Scientists have found evidence for a new ring of dust that occupies a backward orbit around Jupiter, based on computer simulations and data from NASA's Galileo spacecraft, it is reported in today's issue of Science magazine.

A team led by researchers at the University of Colorado at Boulder reported that a faint, doughnut-shaped ring of interplanetary and interstellar dust some 1,126,000 kilometers in diameter (about 700,000 miles) appears to be orbiting the giant planet. Evidence for the new ring's existence comes from computer simulations that correlate with data collected by a dust detector aboard the Galileo spacecraft has detected this ring by capturing some of its dust, said Dr. Joshua Colwell, a research associate at the university's Laboratory for Atmospheric and Space Physics.

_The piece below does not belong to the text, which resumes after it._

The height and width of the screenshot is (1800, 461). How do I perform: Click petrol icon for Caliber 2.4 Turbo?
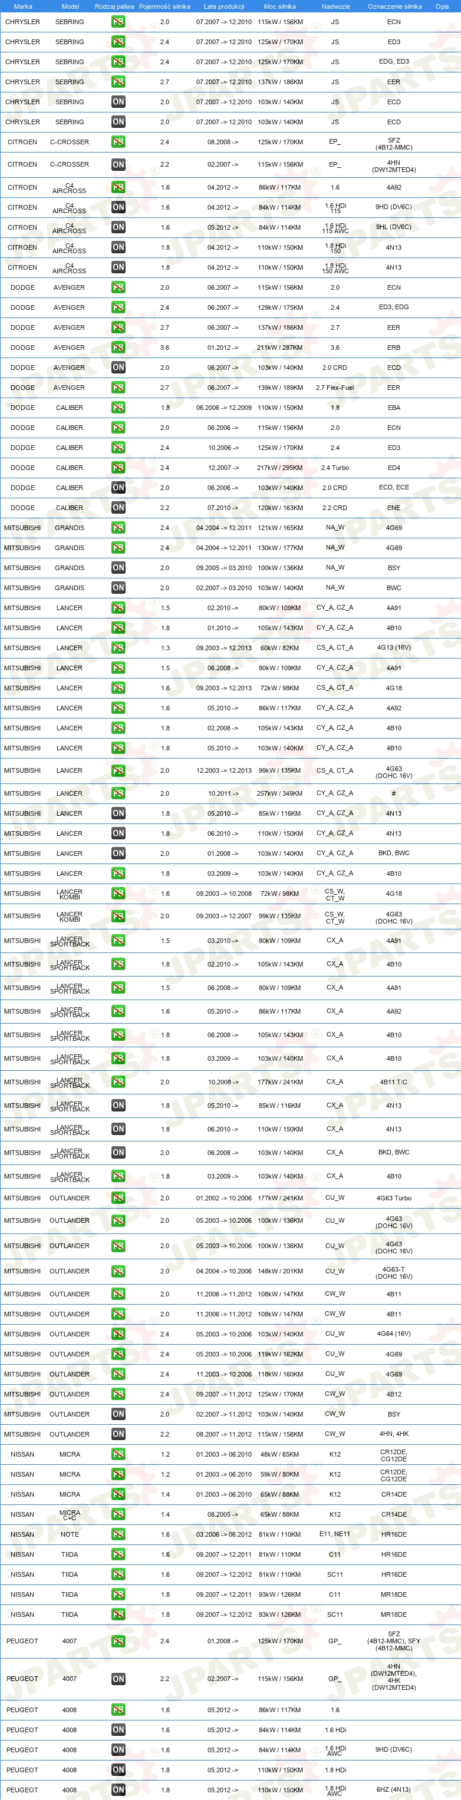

Surprisingly, the researchers say, most of the interstellar and interplanetary dust particles appear to be in a "retrograde" orbit -- that is, moving in the opposite direction of the rotating planet and its moons, Colwell said. The reason for the backward orbit of the tiny particles is not yet clear, he said.

The paper in Science magazine was authored by Colwell, research associate Dr. Mihaly Horanyi, also of the Laboratory for Atmospheric and Space Physics, and planetary scientist Dr. Eberhard Grun of the Max Planck Institute for Astrophysics in Heidelberg, Germany, who is the principal investigator on Galileo's dust detector.

The Galileo mission is managed by NASA's Jet Propulsion Laboratory (JPL), Pasadena, CA. JPL is a division of the California Institute of Technology, Pasadena, CA.

NASA's Voyager 2 detected an uneven dust ring around Jupiter in 1979 that scientists believe was created by the collisions of small moonlets with micrometeoroids in the Jovian system. But the newly identified ring of dust with smoke-size particles originating from beyond the Jovian system appears to be much larger, more sparse and, possibly unique in the solar system.

"I suspect we may wind up seeing something similar at Saturn," said Colwell. Launched in 1997, NASA's Cassini spacecraft will reach the ringed planet in 2004.